151: Noel McNulty - Curating Workplace Experience to Support Flexible, Distributed Work
Noel McNulty, Global Real Estate and Workplace Director at Twilio, brings learnings from hospitality to facilities and workplace experience in the tech and legal sectors. He explains how a “know your customer” mindset drives effective workplace design with personalized experiences. Noel discusses evolving from traditional facilities to values-driven workplace experience. After pandemic-based adaptions, he shares the emerging signals and realizations of the shift to flexible, remote-first work. Noel endorses curated events and environments to foster connection, engagement, and wellbeing to enhance productive, distributed work.
KEY TAKEAWAYS
[1:30] Noel moves from Ireland to the US, starting in hospitality before moving to facilities management.
[3:09] Noel uses hospitality skills in facilities work, focusing customer service and operational efficiency.
[4:28] Working on a large office restack, Noel is exposed to design, construction, and project management.
[6:04] Getting to know each customer personally is essential to deliver effective workplace solutions.
[10:41] Noel adopts Maya Angelou’s insight that people remember how you made them feel.
[13:14] Tech companies embrace high visibility events and high-touch workplace experiences.
[16:23] Conservative sectors, such as law firms, foster very different workplaces to tech companies.
[18:15] The pandemic halts a major growth period, forcing an immediate shift to remote working.
[19:24] Downtime is used to catch back up, building playbooks and operational structure.
[20:41] Phased office returns have strict safety measures, understanding psychological issues.
[22:38] Leaders discover remote work productivity, adding asynchronous learning practices.
[24:25] Pandemic-based work shifts lead to rethinking space use and global workplace strategy.
[25:03] Twilio commits to remote-first for talent and customers, learning from new habits.
[26:36] Using regular employee surveys to inform and guide culture and strategy.
[27:51] Workplace experience is decisions are grounded by core values and principles.
[29:22] “Open Work” is launched as a framework for distributed teams to thrive.
[30:36] Effective workplace experience focuses on understanding customers and data, and cultivating curiosity.

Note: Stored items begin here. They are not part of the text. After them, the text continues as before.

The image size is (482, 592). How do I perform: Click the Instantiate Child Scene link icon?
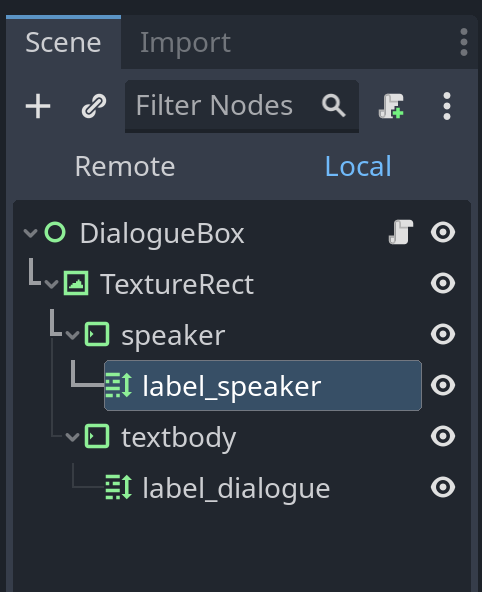pyautogui.click(x=94, y=106)
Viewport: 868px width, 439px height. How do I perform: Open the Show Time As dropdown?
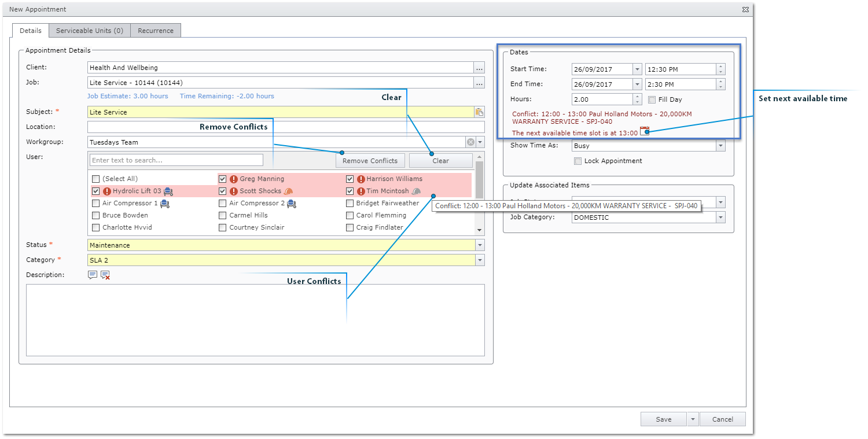[x=720, y=146]
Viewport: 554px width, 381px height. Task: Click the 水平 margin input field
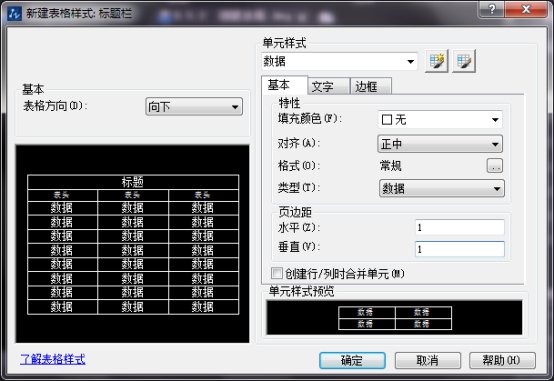[460, 227]
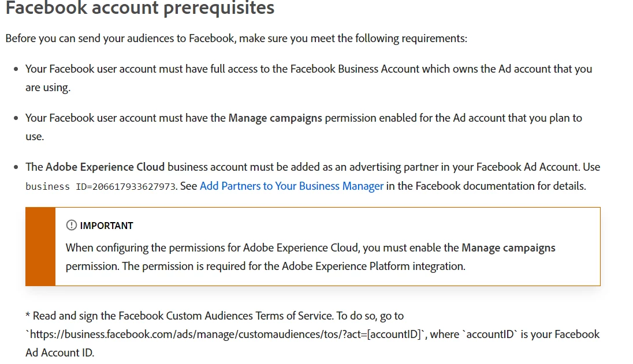Click the second bullet point marker
The width and height of the screenshot is (633, 364).
point(16,118)
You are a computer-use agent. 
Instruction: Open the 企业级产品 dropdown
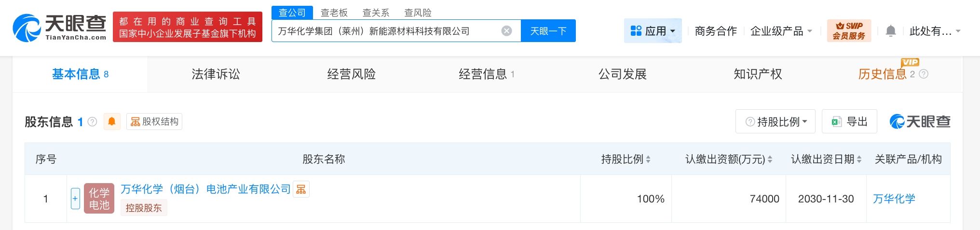pyautogui.click(x=781, y=31)
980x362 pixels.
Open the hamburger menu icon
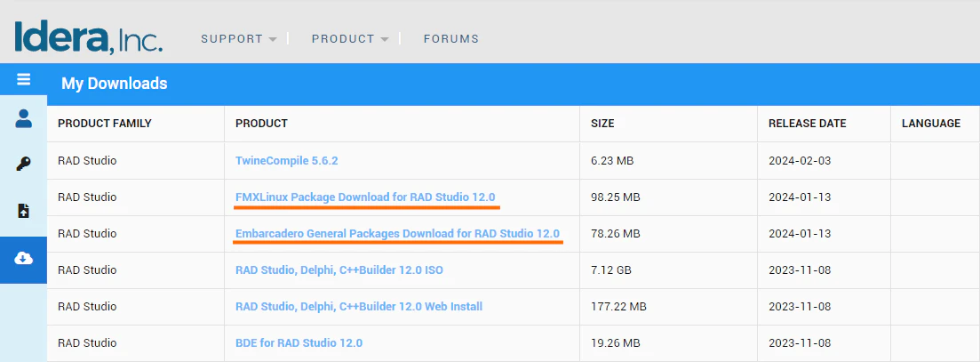[x=23, y=79]
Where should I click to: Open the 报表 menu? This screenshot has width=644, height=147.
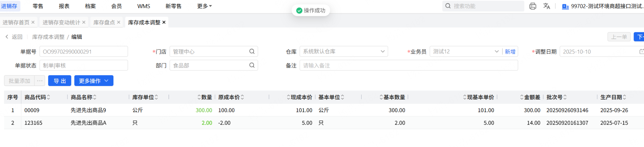coord(64,6)
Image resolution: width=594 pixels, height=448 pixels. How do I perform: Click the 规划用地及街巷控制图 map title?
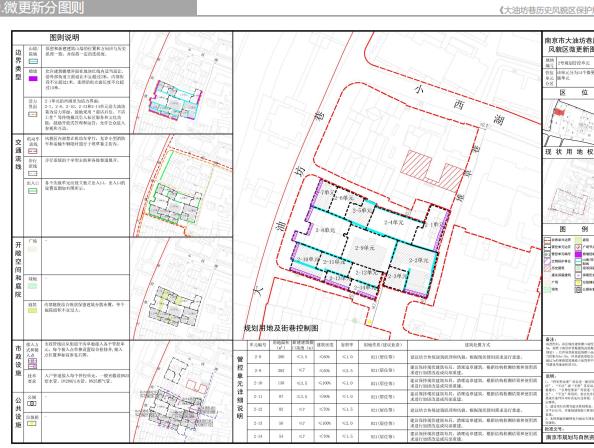click(x=281, y=328)
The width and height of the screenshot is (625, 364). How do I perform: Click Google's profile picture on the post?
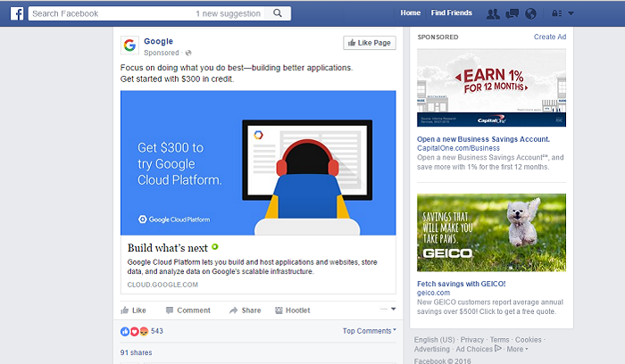coord(130,46)
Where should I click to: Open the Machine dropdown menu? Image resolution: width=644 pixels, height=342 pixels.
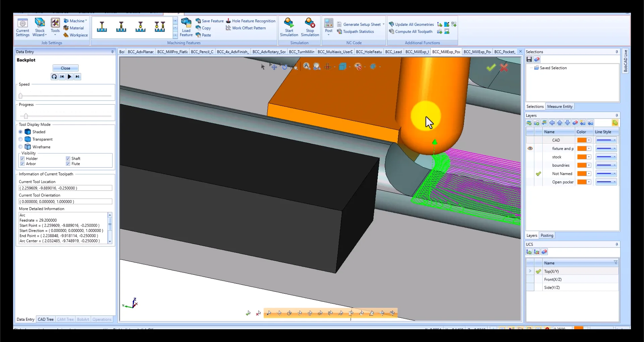(x=76, y=21)
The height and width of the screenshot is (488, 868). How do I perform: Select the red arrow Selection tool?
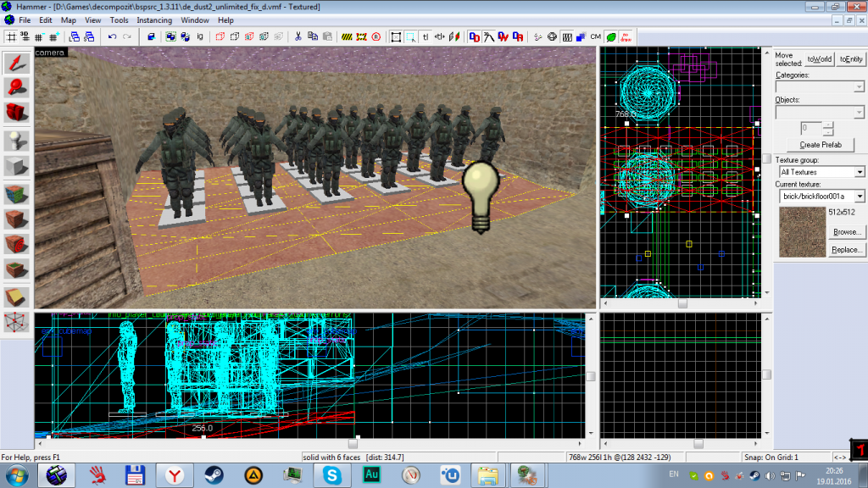pyautogui.click(x=16, y=63)
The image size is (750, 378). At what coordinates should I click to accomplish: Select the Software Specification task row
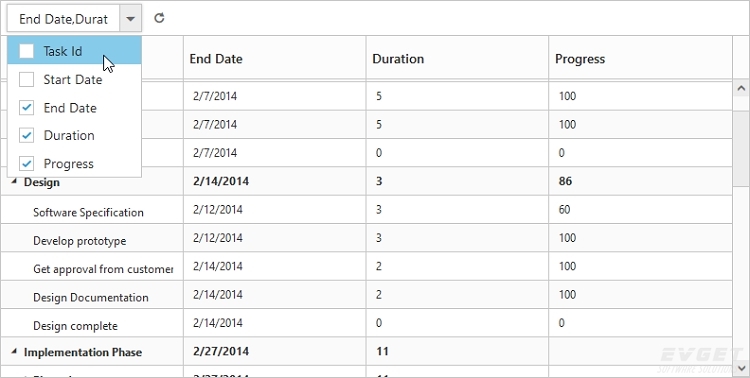pyautogui.click(x=366, y=210)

[31:24] Why empathy, self-awareness, and understanding needs are essential to inform workplace strategies.
[31:45] Noel's coaching benefits his leadership, self-awareness, and support of everyone's well-being.
[33:39] Noel recommends how reframing questions can unlock new perspectives.
[35:11] IMMEDIATE ACTION TIP: To improve workplace experience, first, everyone gets to contribute as all their experiences matter. Secondly, get external inputs—there’s a broad community all working on the same issues. Lastly, have fun with it.
RESOURCES
QUOTES
“At the core of all of it, I think it's knowing your customer… that means actually getting to know them as a person, not just about the work they do.”
“You can curate a more unified experience, but there’s still personalization involved. It’s about balancing both.”
“Workplace experience is about how a company’s values show up in the environment and how that reflects in how people are treated.”
“Even as we’ve moved into this remote-first world, it’s really about allowing people to be seen and heard.”
“It wasn’t just because they were a lawyer they got special attention—everybody got that attention, from secretaries to administrative staff.”
“'Open Work' is our philosophy for how we allow our employees to thrive in a remote-first environment.”